#### Stated goal
Continue the passage on weighted offensive formations in football, beginning immediately after its final sentence.

A weighted formation is an offensive formation that has two TEs on the same side, or two WRs on the same side. Often, these formations are called "twins", such as "twin TEs" or "twin WRs".
These formations are designed to do several things, and we'll take a look at each. Among the things that weighted formations do:
- They give the illusion to the defense that one side of the field is more likely to be the offensive target,
- They attempt to confuse the defense (since defenses are almost always symetricalin an attempt to cover both sides of the field),
- They can lead to motion shifts that can further confuse the defense,
- And they can exploit mis-matches against particular players.
Let's take a more in-depth look at these four points, as well as defensive counters.
Assault on Symmetry
Let's say you are a defensive lineman or LB. You see twin TEs on the strong side of the field, but you are assigned to the weak side. If you were assigned to zone the weak side, you just do your thing. But what if you are supposed to man a second TE, or the FB. Do you now go over to the strong side "over" your assignment (which means "lined up in front" of your assignment, target, or principal)?
At the lower levels of football (including HS) the answer is yes. We want the players at the HS and JR.H levels to keep it simple. But at the college and pro levels, things get more difficult.
For example, by allowing the WLB to just automatically line up on the weak side, we've already signaled that the WLB isn't in zone. Worse, if the play is a running play, the WLB is now prepared to cover the TE, who is going to hit the WLB with a run block. Had enough? What if the play is a run, and goes to the weak side? There's no WLB to cover now.
The offense can come to the line in twins, or they can motion a TE to the other side to create a weighted formation. This causes even more confusion.
All of these things can be solved easily by a defensive coordinator. However, his players are going to have a rougher time. The players are often catching their breath, feeling some pain, still re-living the last play in their heads, and pumped full of adrenaline (which narrows the players' thoughts). They have to think at "game speed". Besides, the DC has notes and a clipboard; the players have to keep everything in their heads.
At the HS level, coaches drill simple concepts into their players. They'll also have a few plays that are more complex, just to trip up opposing teams. However, at the college and pro levels, even the simplest plays feature layers of complexity that are well beyond what one sees in HS.
Because there are so many possibilities out of such a formation, the defense needs to cover the whole field while presenting disguises of their own. These disguises place players in different zones (to jump passing lanes), and to fool the offense from telling the difference between man and zone coverages.
For example, at the pro level, if the offense presents "twin TEs strongside", we might vary the role of the WLB. He might stay on the weakside (and zone), or stay on the weakside and man the RB. How do the other players then know what to do? Well, here comes the pro level complexity...
In our example, the MLB will determine the adjustment. If he takes two steps back, he may be signaling that he has dropped into zone. This means that the WLB needs to man the RB, and the FS needs to shift further to the weakside to contain any runs to the weakside. The SS may get the assignment to cover the outermost TE (now the TE can't surprise him with a runblock because he's too far back). The innermost TE is always the least likely player to go out for a pass (in twins), so he either goes uncovered or is rushed.

#### Data entries
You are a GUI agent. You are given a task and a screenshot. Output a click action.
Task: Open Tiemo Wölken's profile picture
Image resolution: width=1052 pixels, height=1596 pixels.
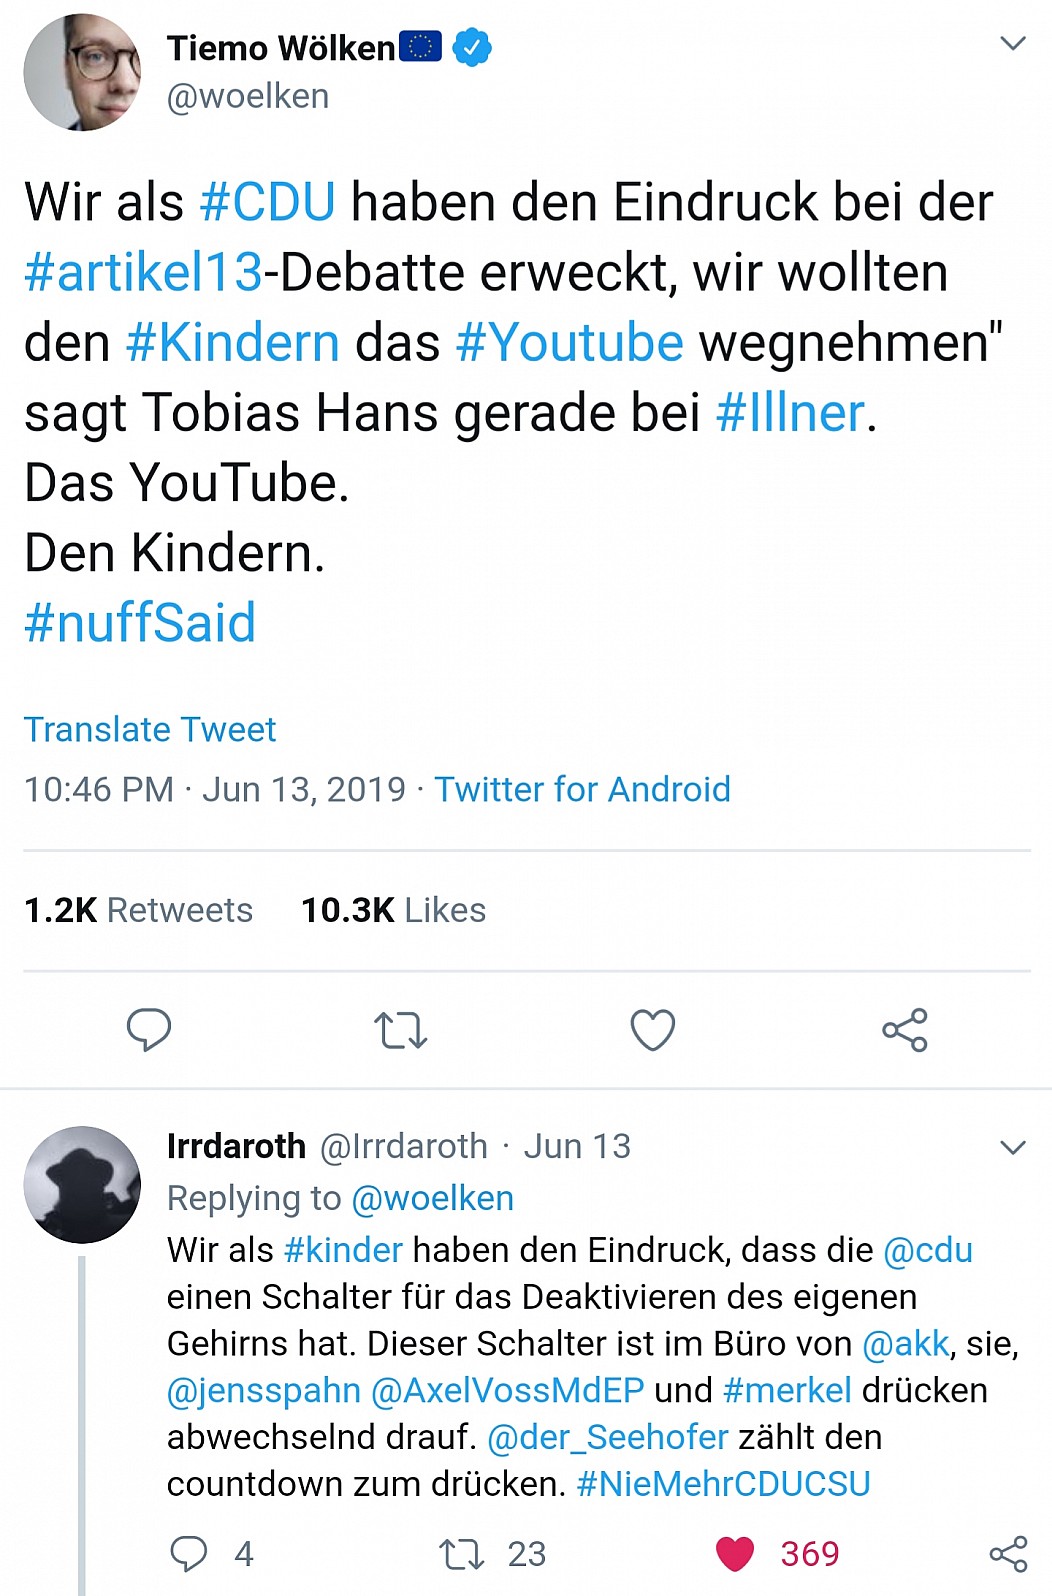tap(82, 72)
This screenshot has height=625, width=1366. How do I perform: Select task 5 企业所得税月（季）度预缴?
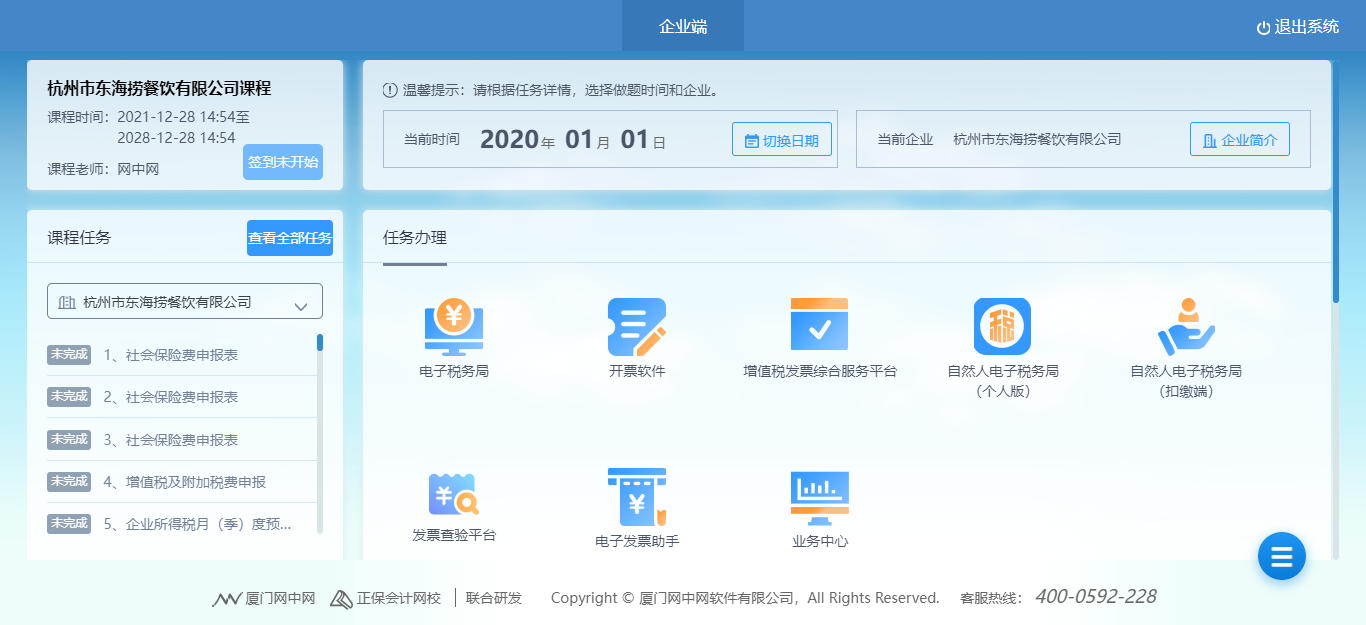click(x=197, y=523)
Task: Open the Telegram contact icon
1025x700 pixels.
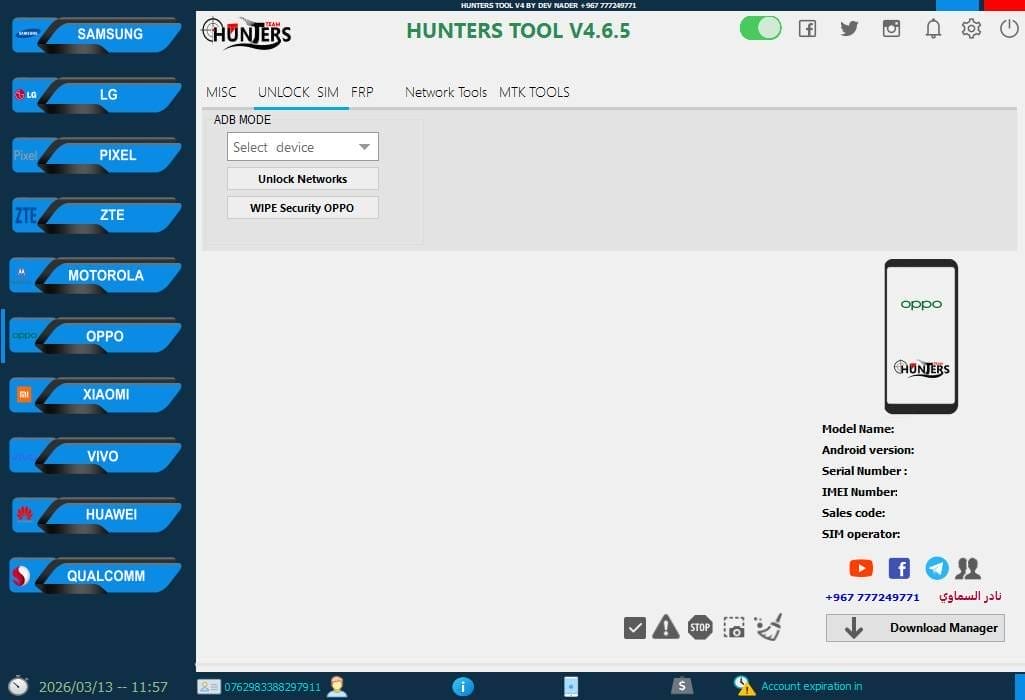Action: point(936,567)
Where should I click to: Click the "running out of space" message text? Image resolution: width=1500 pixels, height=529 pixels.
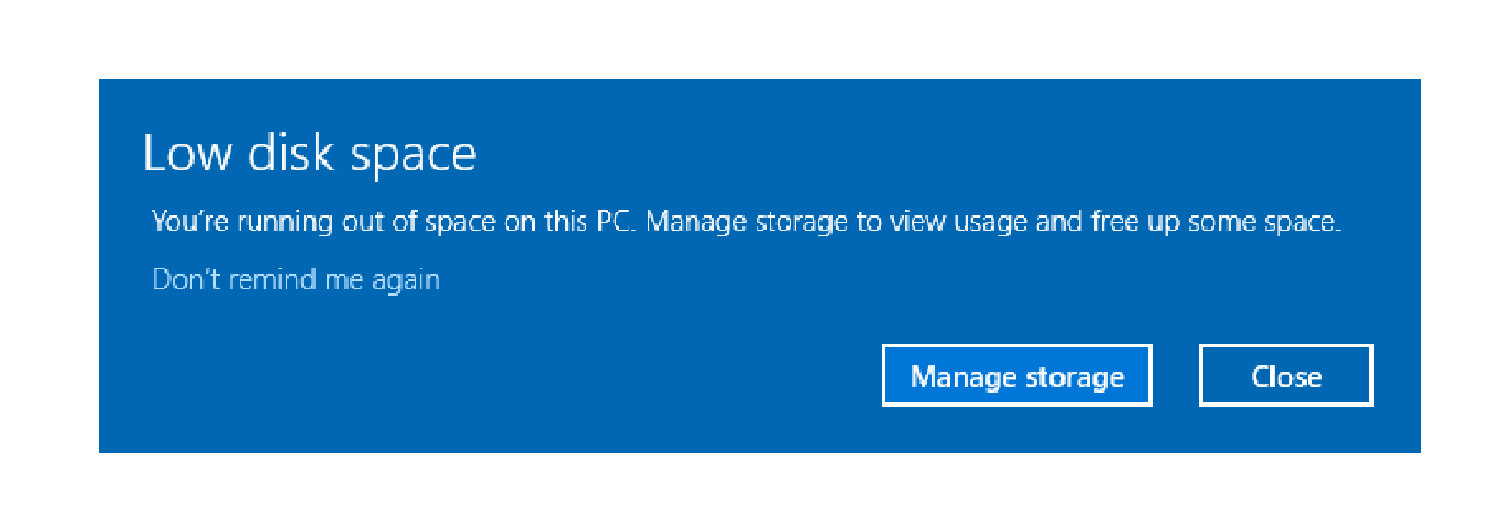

#### Answer to the problem
In that example, several players have to know to check the MLB's position whenever the opponent presents twin TEs, and to know what to do. Complex enough? Well, at the pro level, you can't do this every time or the offense will catch on (not the players so much, but the assistants studying the game from the booth level). A defense might run this approach against twins two or three times, then switch to another plan. Each player on the defense has to be prepared for several scheme changes during the course of a game, and has to have them memorized before each game. Football really is a thinking man's game.
Man in Motion
Man in motion (MIM) is used for several reasons. A team can line up in a singleback formation with TEs on both sides, then quickly motion a TE to the other side to create a weighted formation. In the example we used above, the defense had to react quickly when the offense showed up in twin TEs. But the defense is under even more strain if they are lined up to counter a formation, and then a MIM changes the formation into a twin TE set. Now they have to remember the counters for a different formation. (Are you starting to see why we don't subject HS players to this level of memorization?)
MIMs are very common in twin TE and WR sets. They often create weighted formations or switch from twins to a balanced formation.
From an earlier article I did that had a portion devoted to MIMs...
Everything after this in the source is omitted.